Beginning at the line containing "You are a computer-use" in the material below and ending at the line containing "Instruction: Click the", return each line exactly and add nothing.

**DATASET EXCERPTS**
[Start of section]
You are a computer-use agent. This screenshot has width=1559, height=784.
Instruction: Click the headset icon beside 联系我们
[End of section]
[Start of section]
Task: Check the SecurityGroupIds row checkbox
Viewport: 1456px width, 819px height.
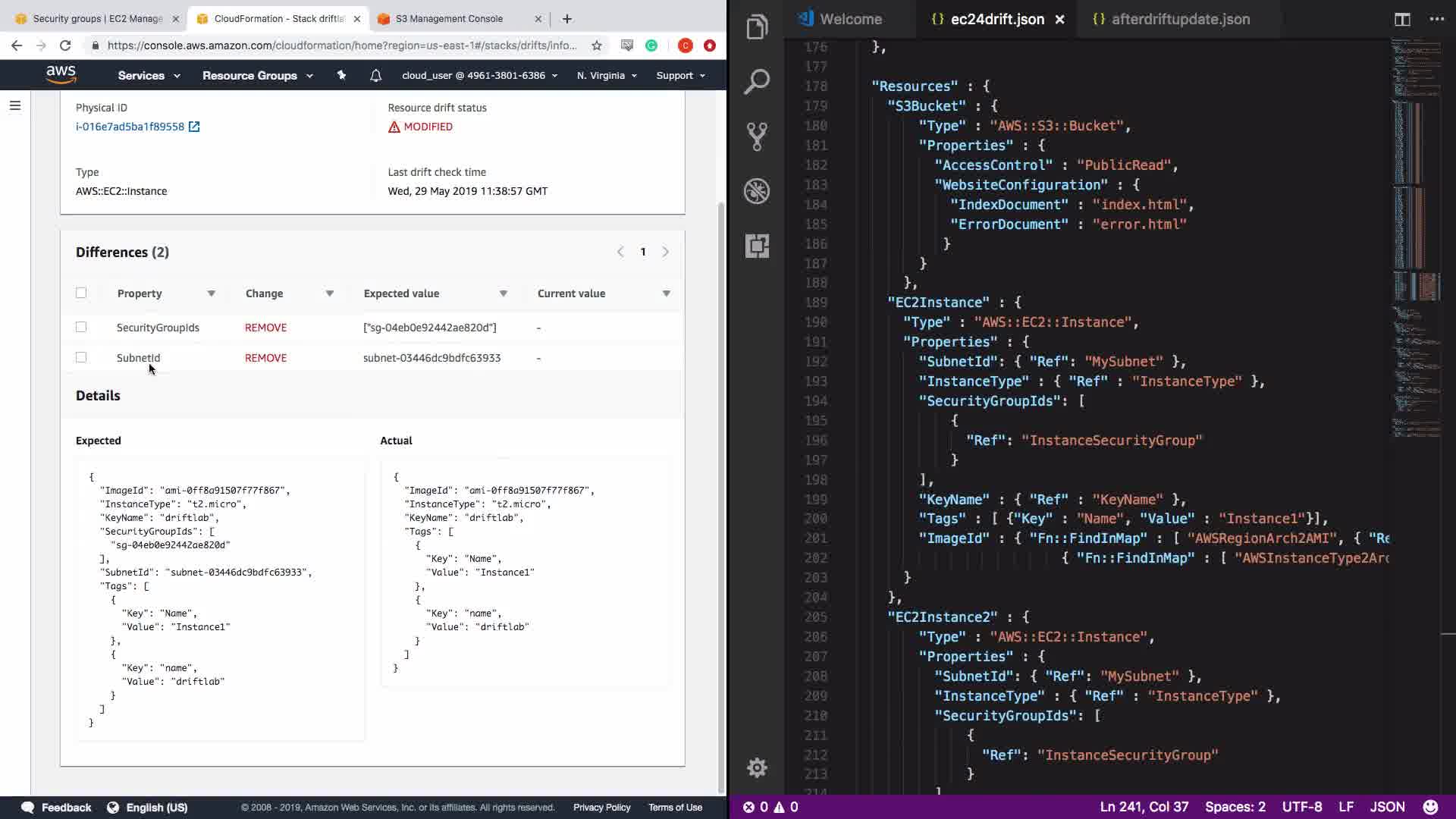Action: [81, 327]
[End of section]
**ANSWER SPACE**
You are a computer-use agent. This screenshot has width=1559, height=784.
Instruction: Click the headset icon beside 联系我们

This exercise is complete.